La cynophagie est une pratique alimentaire encore présente dans plusieurs régions du monde, y compris le Nord-Bénin. L’objectif de l’étude est d’analyser les déterminants de la cynophagie et les risques sanitaires associés dans le Nord-Bénin. Pour ce faire, une enquête par entretien directe auprès de 100 consommateurs de chien ayant consentis leur participation et de leurs fournisseurs a été réalisée dans les communes de Parakou, N’Dali, Djougou, Natitingou et Tanguiéta à l’aide d’un questionnaire conçu à cet effet. Il en ressort que la majorité des acteurs impliqués dans la filière de la viande de chien au Nord-Bénin présentent un faible niveau d’instruction scolaire. En effet, 65 % des vendeurs et 60 % des consommateurs sont non scolarisés.

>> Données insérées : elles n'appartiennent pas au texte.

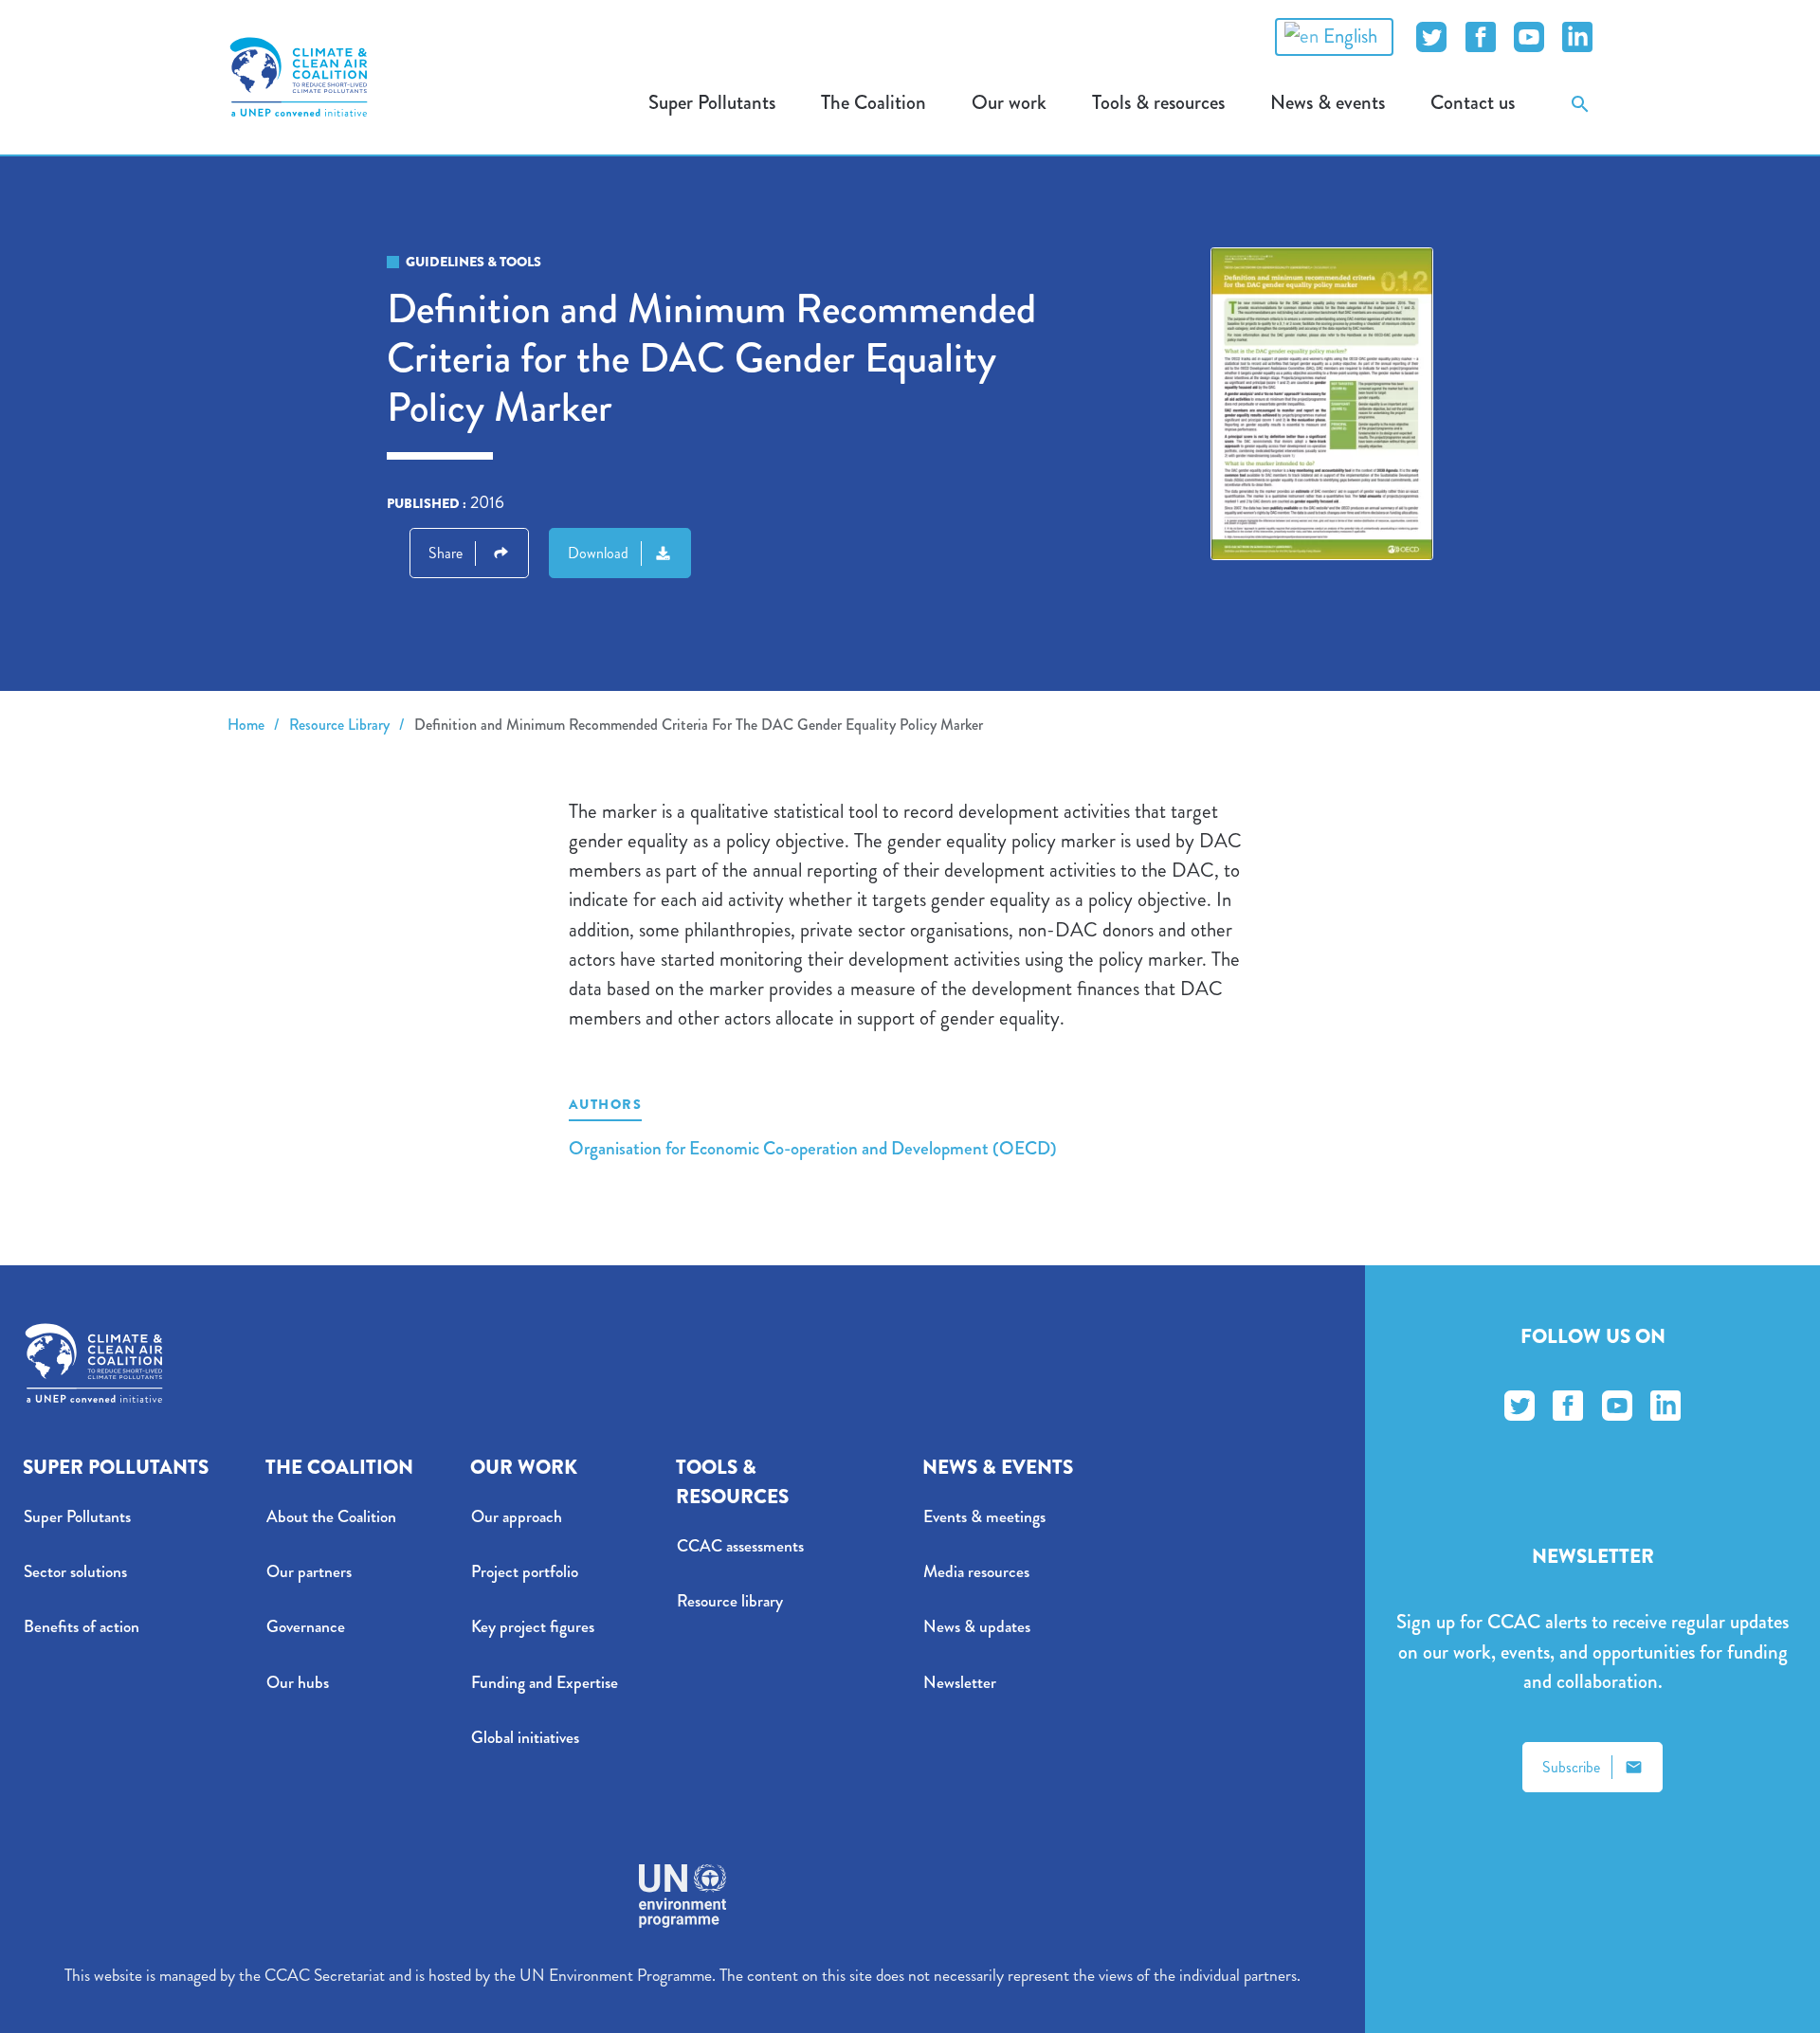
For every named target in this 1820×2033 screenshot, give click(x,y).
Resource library (730, 1601)
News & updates (976, 1627)
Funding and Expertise (544, 1683)
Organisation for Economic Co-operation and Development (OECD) (813, 1148)
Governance (305, 1627)
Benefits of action (81, 1627)
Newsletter (959, 1683)
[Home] (299, 77)
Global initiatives (525, 1738)
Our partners (309, 1572)
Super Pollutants (77, 1517)
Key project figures (532, 1627)
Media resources (976, 1572)
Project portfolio (524, 1572)
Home (246, 724)
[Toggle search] (1580, 103)
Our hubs (297, 1683)
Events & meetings (984, 1517)
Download (598, 553)
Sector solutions (75, 1572)
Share (445, 553)
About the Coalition (331, 1517)
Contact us (1472, 102)
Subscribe (1571, 1767)
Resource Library (339, 724)
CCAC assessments (740, 1546)
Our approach (516, 1517)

L’activité principale des consommateurs de viande de chien regroupe l’agriculture (37 %), l’artisanat et la gestion des cultes endogènes (18 %), les études (15 %), la fonction publique et privée (8 %), la transformation agroalimentaire (6 %), le transport, le commerce (6 %) et la charcuterie (5 %). Les races de chiens consommées regroupent la race majoritairement la race locale (85 %) et la race exotique (15%). L’approvisionnement s’effectuant principalement par l’achat (90 %), mais également par l’élevage, le don ou l’héritage familial. Quant aux modes de consommation, ils sont diversifiés et comprend les formes frite, bouillie, braisées et fumées avec une prédominance de la friture. Les déterminants de la cynophagie s’articulent autour de trois dimensions principales. Sur le plan socio-économique, elle est liée au faible niveau d’instruction et à l’accessibilité financière de la viande de chien, perçue comme une alternative abordable face aux viandes conventionnelles. Sur le plan nutritionnel et sensoriel, la viande canine est unanimement appréciée pour sa qualité gustative (100 % des consommateurs) et pour sa contribution au renforcement de la sécurité alimentaire et nutritionnelle des ménages (65 %). Sur le plan socioculturel et symbolique, elle est associée à des pratiques traditionnelles et rituelles (18 %), ainsi qu’à des croyances en une protection immunitaire et spirituelle (57 %). Enfin, une proportion plus faible (15 %) consomme cette viande par simple curiosité. Mots clés : Nord-Bénin, cynophagie, déterminants, risques sanitaires, sécurité alimentaire.